EXTRACT PROVIDED:
Love you, Rick

I don’t want to be writing this post.  I don’t want to be sitting here, wiping tears away with a nearby burp cloth, and mourning the loss of another friend, taken too soon by lung cancer.

rick-emben-editsI’m not sure I can put into words the bond I shared with Rick Moeller.  He was like a father-figure, a friend, and a fellow fighter, all rolled into one. We were comrades on this journey, always encouraging, ever-positive. I believed with everything I had that we’d be there, together, paddling the waters of his beloved Florida Keys in kayaks, riding off into a lung-cancer-free sunset.

But my heart breaks today. Rick is gone, and I just can’t help but feel that this is so WRONG. How is it possible that so many healthy, wonderful, kind people like Rick are being taken from their loving families by lung cancer? Fathers. Mothers. Brothers and sisters, husbands and wives. So many of us are dying – how can we make it stop?

I don’t have the answers today – mainly, I just have tears and confusion.  But I do have one thing we can do to help, and I would consider it a personal favor if you joined me in this fight:

Join my team, Team EmBen + Rick, for the San Dimas, CA Bonnie J. Addario Lung Cancer Foundation’s 5k event on Sunday, February 12, 2017.

If you can’t come in person, please donate.  If you can be there, please join with me and my family on Team EmBen + Rick to show your solidarity against a disease that attacks without reason, takes without justice, and must be put to an end.

YOUR GOAL: Carry on the post mourning Rick from the point where it stops. The lines after this post have nothing to do with it.

Extracted records
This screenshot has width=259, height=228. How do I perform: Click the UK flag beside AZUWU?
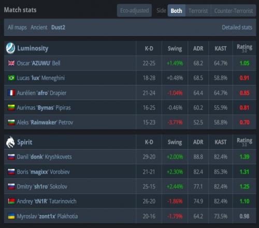(11, 63)
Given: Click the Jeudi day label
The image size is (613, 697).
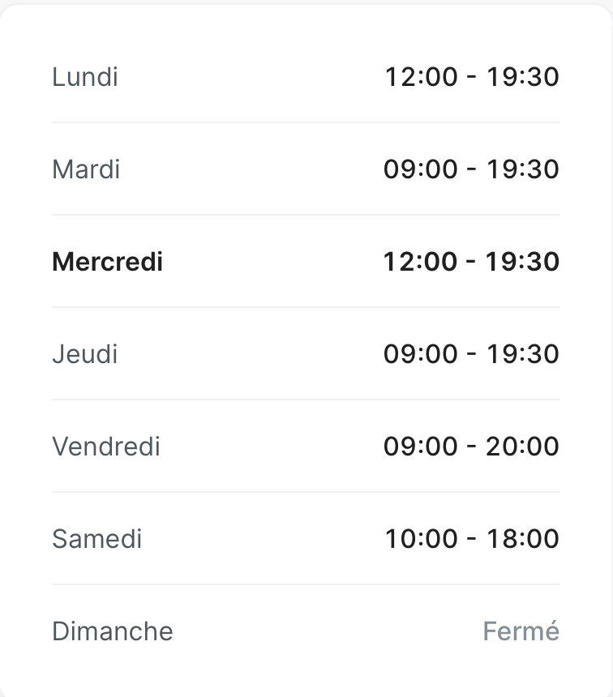Looking at the screenshot, I should click(84, 354).
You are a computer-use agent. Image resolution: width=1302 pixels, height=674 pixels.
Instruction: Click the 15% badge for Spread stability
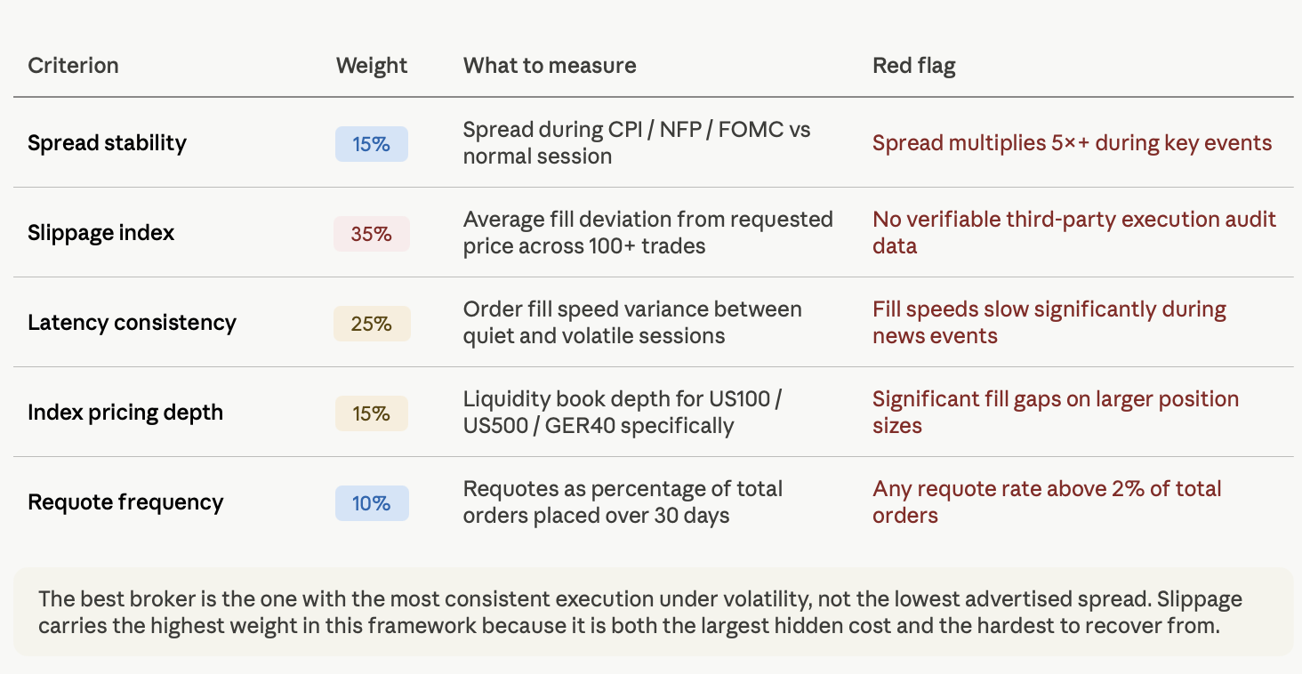372,144
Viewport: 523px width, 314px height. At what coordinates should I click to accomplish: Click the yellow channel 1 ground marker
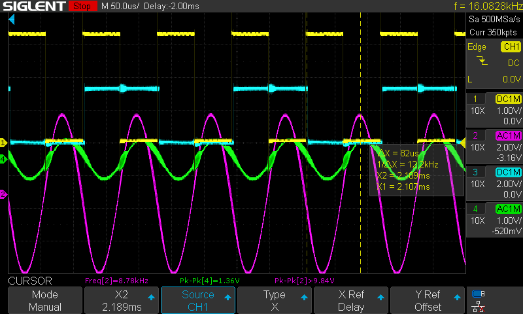(x=3, y=142)
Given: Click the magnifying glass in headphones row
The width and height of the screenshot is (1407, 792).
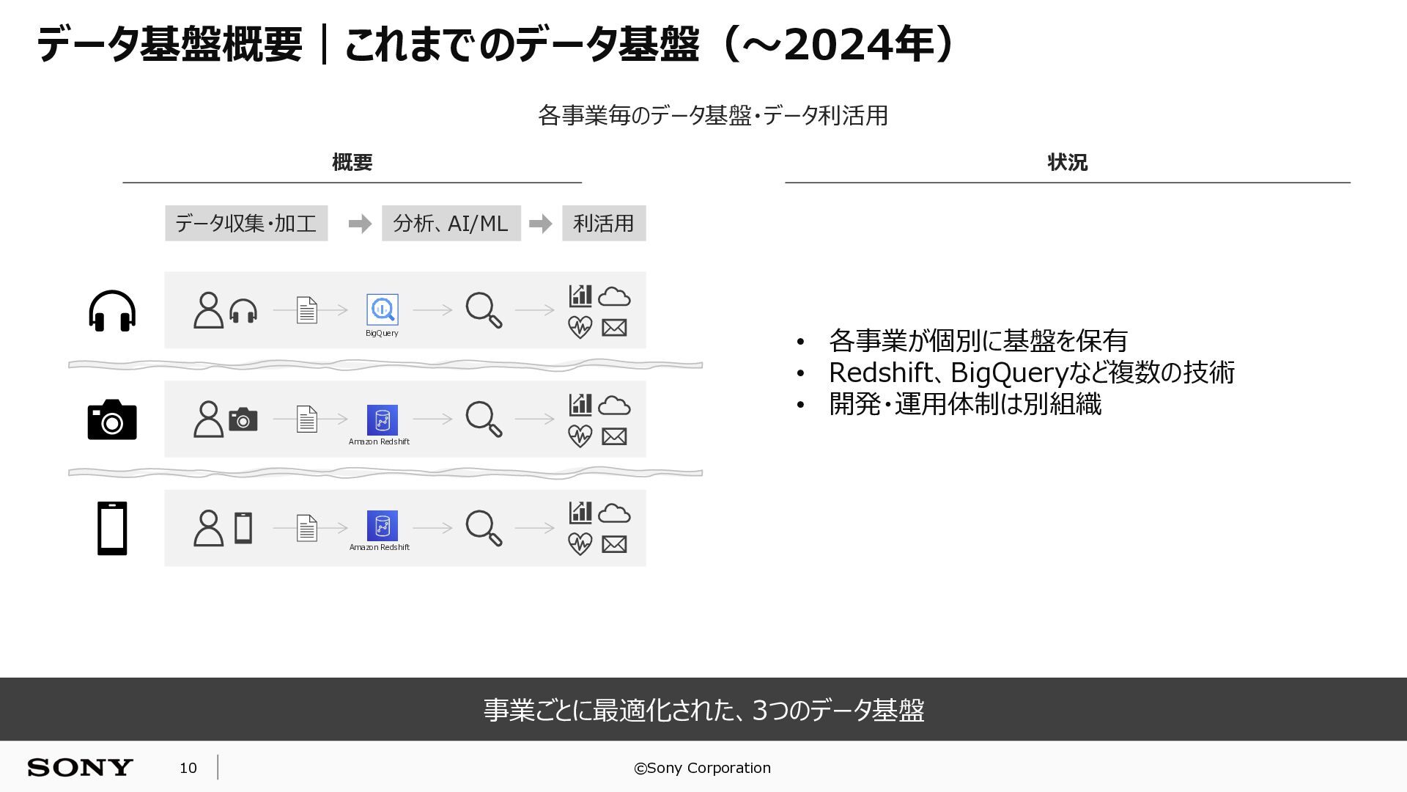Looking at the screenshot, I should pos(484,310).
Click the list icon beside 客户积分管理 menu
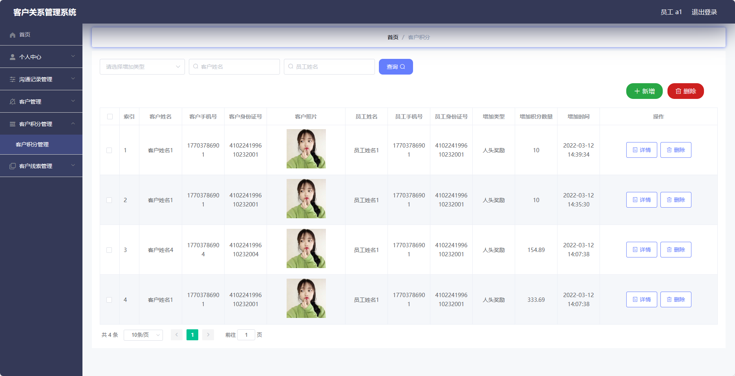Viewport: 735px width, 376px height. 13,124
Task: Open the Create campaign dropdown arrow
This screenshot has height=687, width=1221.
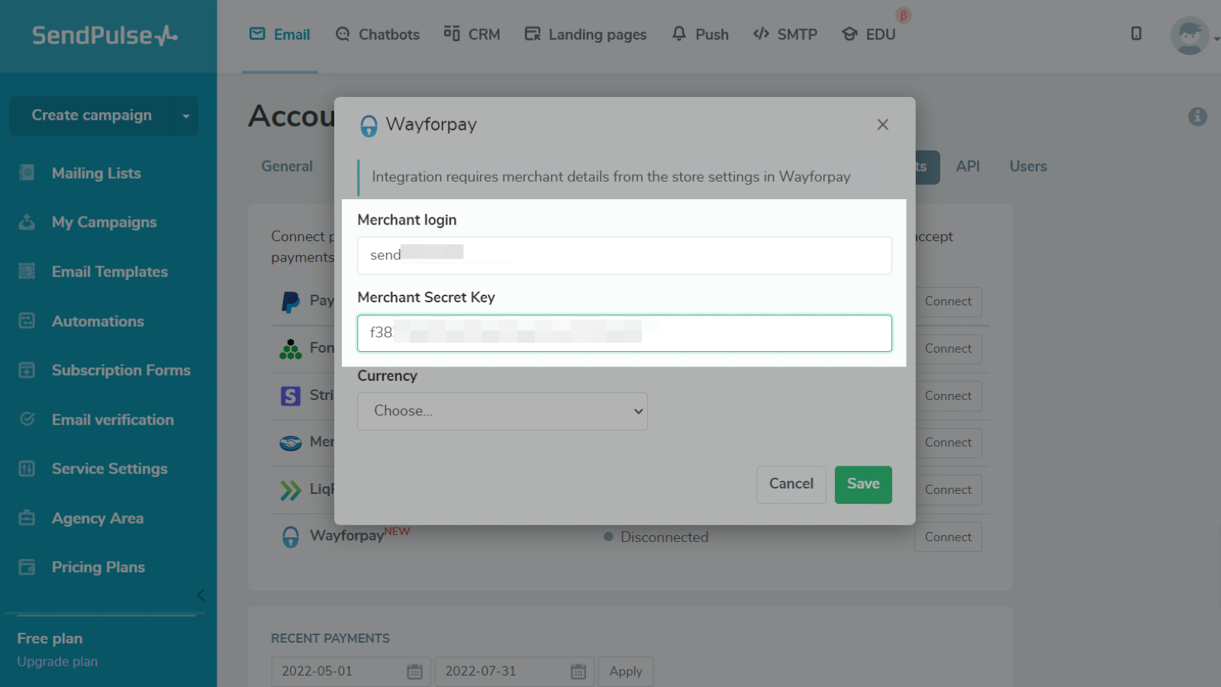Action: click(186, 116)
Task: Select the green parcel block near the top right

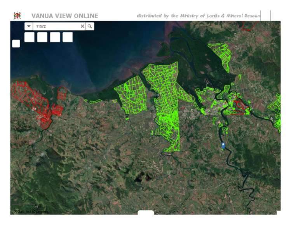Action: click(x=220, y=56)
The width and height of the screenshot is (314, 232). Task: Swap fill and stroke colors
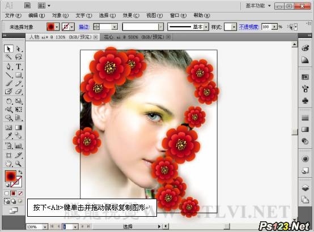pyautogui.click(x=20, y=172)
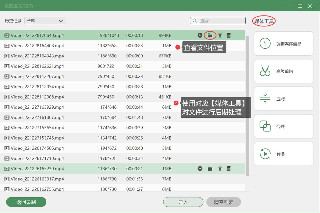The width and height of the screenshot is (320, 213).
Task: Expand the file type filter list
Action: pos(61,21)
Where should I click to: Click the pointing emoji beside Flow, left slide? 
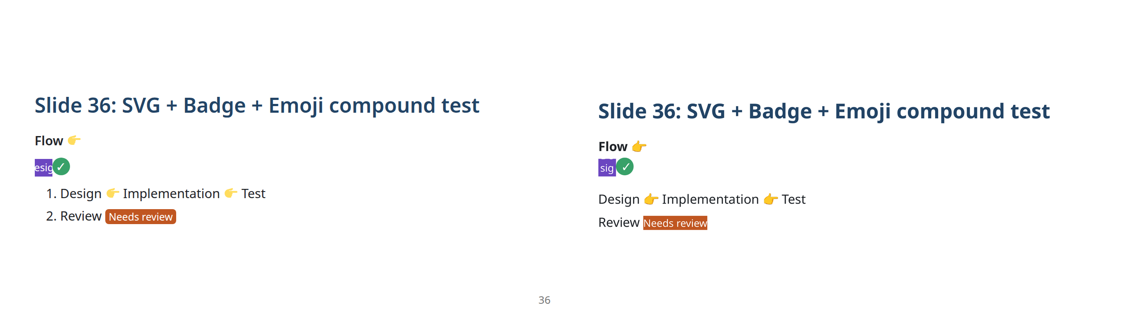click(74, 140)
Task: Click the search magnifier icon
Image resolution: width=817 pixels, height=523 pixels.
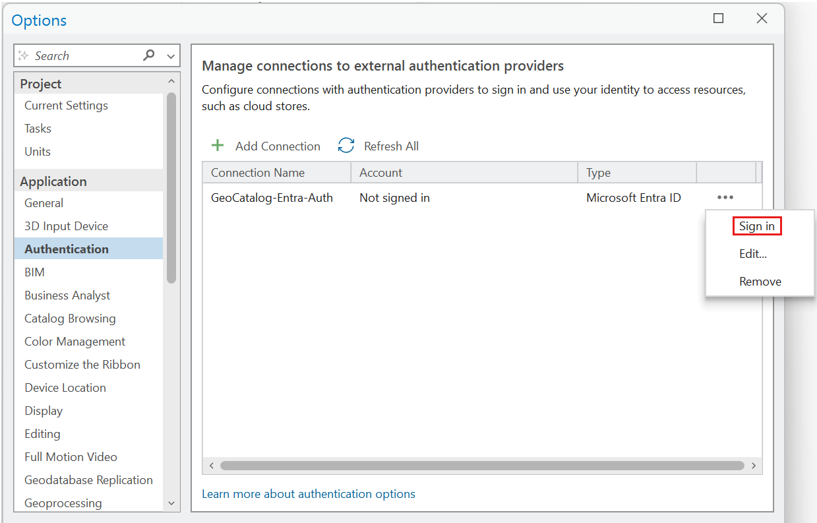Action: 149,55
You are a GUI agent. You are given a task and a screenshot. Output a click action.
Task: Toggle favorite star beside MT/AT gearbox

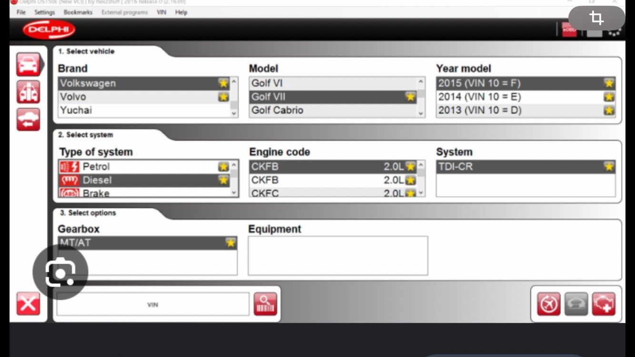point(231,243)

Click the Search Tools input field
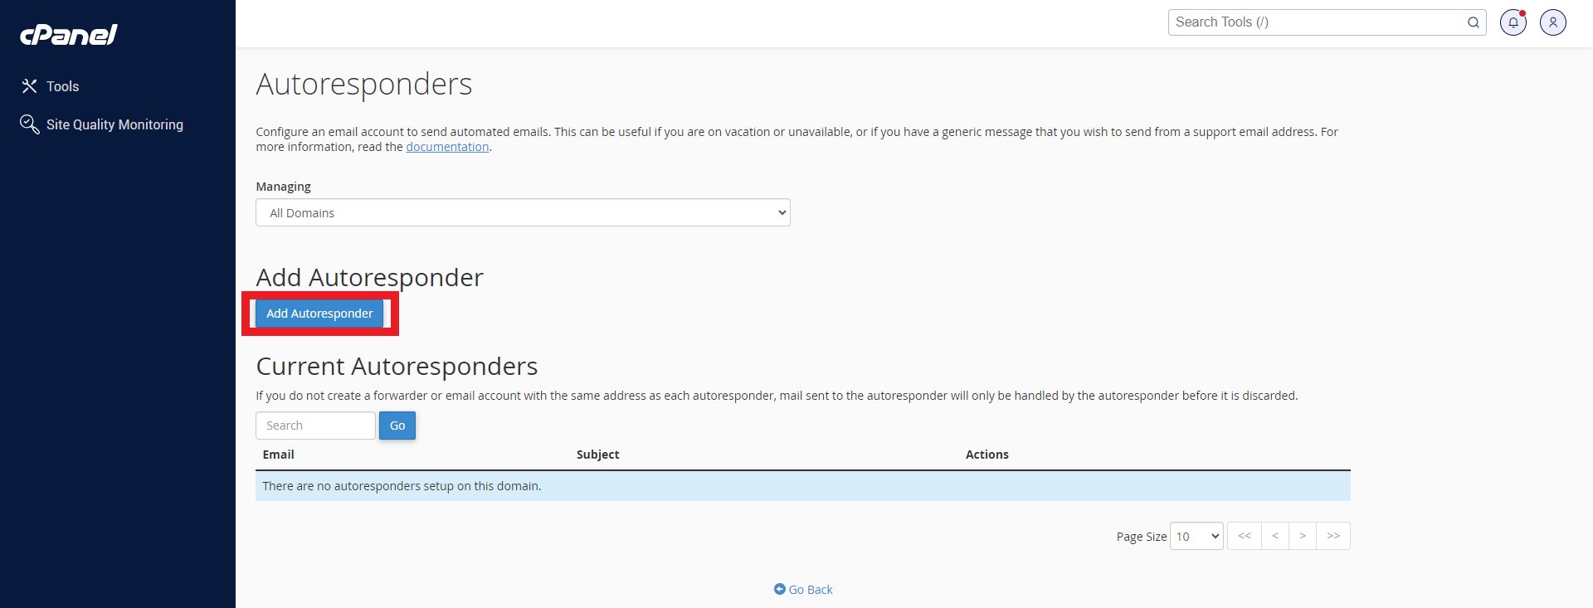pyautogui.click(x=1315, y=22)
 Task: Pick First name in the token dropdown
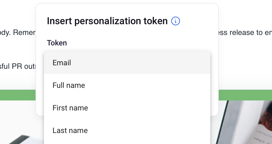[70, 108]
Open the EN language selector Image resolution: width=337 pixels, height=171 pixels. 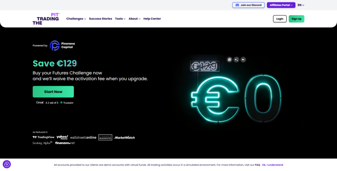301,5
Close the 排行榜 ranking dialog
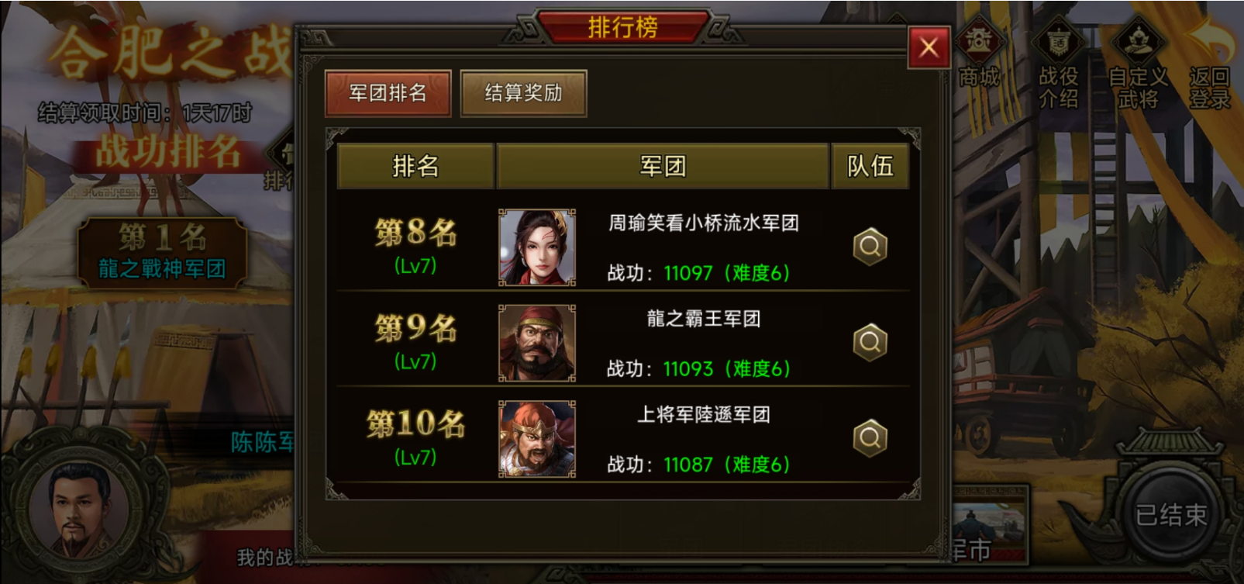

ANSWER TO THIS TASK:
Thank you for your support.  I know we all have so much going on – Thanksgiving next week, Christmas/Hanukkah shopping, the flu, school work, job stress – but please take an extra moment tonight to appreciate those most important things in life – those you love.  And please – join me in this fight. (Click HERE to join our team – make sure to join an existing team, “Team EmBen + Rick” – or HERE to donate).

Tonight I’m sending a special hug and so much love to Karan, Dylan, and Chelsea Moeller.

Much love. Live in the moment. Stay Rick Strong.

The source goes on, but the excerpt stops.